The Game (A Novella)

The Game is a children’s novella of fantasy with the story set in Ireland.  It’s also the book I’m highlighting for the letter “G” in my alphabetical listing featuring novels released in 2007.  (Which I’d better hurry and finish before 2007 is gone!)  Scifi Dimensions recently reviewed this book:

“Living on the outskirts of contemporary London, Hayley is a normal if timid girl, browbeaten by her grandmother but nurtured in spirit by her grandfather…

It doesn’t take long for Hayley to seriously put out grandma, and to be shunted off to never-before-met cousins in Ireland.  But what’s meant as punishment turns out as liberation as Hayley, an orphaned only child, is caught up in the embrace of her numerous aunts and cousins, who induct her into The Game, a scavenger hunt across the mythosphere…

The Game is perfect for young adult readers and all fans of high fantasy.  Jones’ knack for showing young people facing extraordinary challenge in magical worlds is on full display here.  Alternate worlds are always nearby in the works of Diana Wynne Jones.  It’s where you get to by going in the direction of the corner of your eye.” 

Read the entire review here.  Or you can read a biography of the author at Harper Collins Children’s Books, which begins:

“Diana Wynne Jones was born in August 1934 in London, where she had a chaotic and unsettled childhood against the background of World War II. The family moved around a lot, finally settling in rural Essex.
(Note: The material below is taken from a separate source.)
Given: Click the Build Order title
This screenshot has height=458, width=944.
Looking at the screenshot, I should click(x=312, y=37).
As children, Diana and her two sisters were deprived of a good, steady supply of books by a father, ‘who could beat Scrooge in a meanness contest’. So, armed with a vivid imagination and an insatiable quest for good books to read, she decided that she would have to write them herself.  She was extremely dyslexic, so when she told her parents she wanted to be a writer, they just laughed.
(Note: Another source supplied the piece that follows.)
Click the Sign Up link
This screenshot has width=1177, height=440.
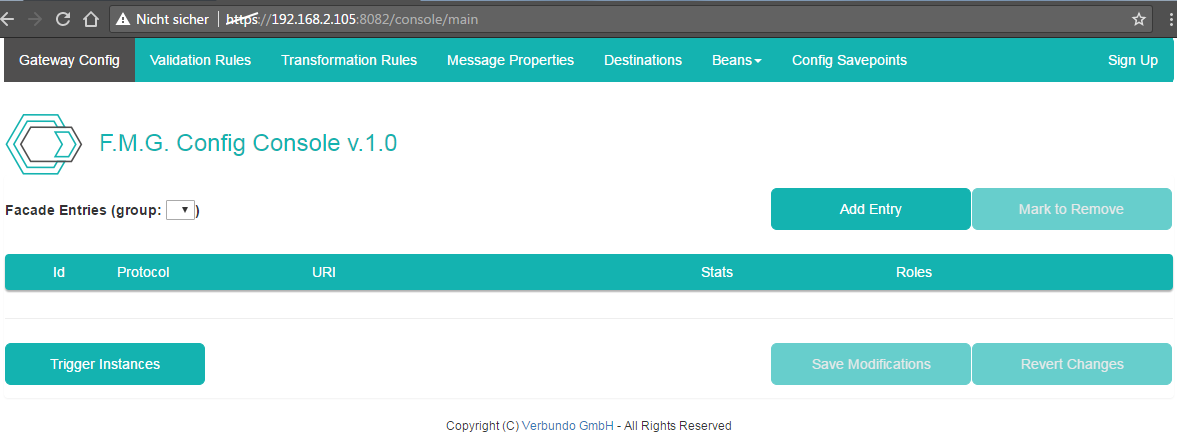point(1132,60)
Diana Wynne Jones is also the author of Howl’s Moving Castle, which was adapated into an anime movie.


Daughter of Hounds

As I make my way through an alphabetical list of 2007 novels, the book I’ve chosen for letter “D” is sci-fi/fantasy novelDaughter of Hounds, by Caitlin R. Kiernan.  Robert at Fantasy Book Critic had this to say about it:

“…the story itself is a beautiful amalgam of gothic horror, urban fantasy and mythological fiction that transcends genre restraints, and is, at its core, a powerful tale of self-discovery and living with the choices that we make… 

Undoubtedly, I have become an avid fan of Ms. Kiernan and highly recommend her novels to anyone who likes their books full of ambitious ideas, poetic wording, compelling characters, and open-ended conclusions that challenge the readers’ own imagination.”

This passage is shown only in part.